Another problem, Chielotti adds, is that the project is a useful political pawn for a government that has so far stalled on some key election promises, such as tax reform and an aggressive stance on international finance.
But the project’s strong politicization — which has led mainly to support from the right and opposition from the left — could also be a case of “infrastructure populism,” Angelini says. “The rhetoric surrounding the bridge oozes nationalism,” he says, “and the idea is seen as a symbol of Italy’s greatness, or ability to build a bridge longer than anyone has ever done.”
The current design for the crossing is a single-span suspension bridge with a length of 3,300 metres. That’s 60 percent longer than Turkey’s Canakkale Bridge, currently the longest suspension bridge in the world, spanning 2,023 meters. With pylons reaching 380 meters high, the bridge over the Strait of Messina would also be the highest in the world in terms of structural height, enclosing France’s Millau Viaduct, which is 342 meters high. It could carry 6,000 road vehicles per hour and 200 trains per day, and since the span would be 65 meters above the water, shipping traffic could pass under it undisturbed.

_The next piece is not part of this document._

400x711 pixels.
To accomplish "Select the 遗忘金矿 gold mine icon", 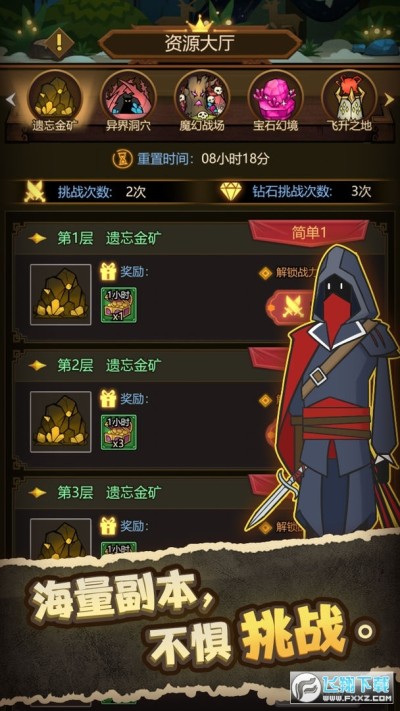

Train travel time between the island and the mainland – currently about two hours including the ferry journey – would be reduced to under 10 minutes, bringing the nearly 5 million people who live in Sicily much closer to the rest of Italy.
Earlier plans were for three spans, Muscolino says, with two pylons built into the sea, each sunk between 80 and 100 meters below sea level. These would have been unworkable given the strong currents in the strait and would have presented a risk to shipping.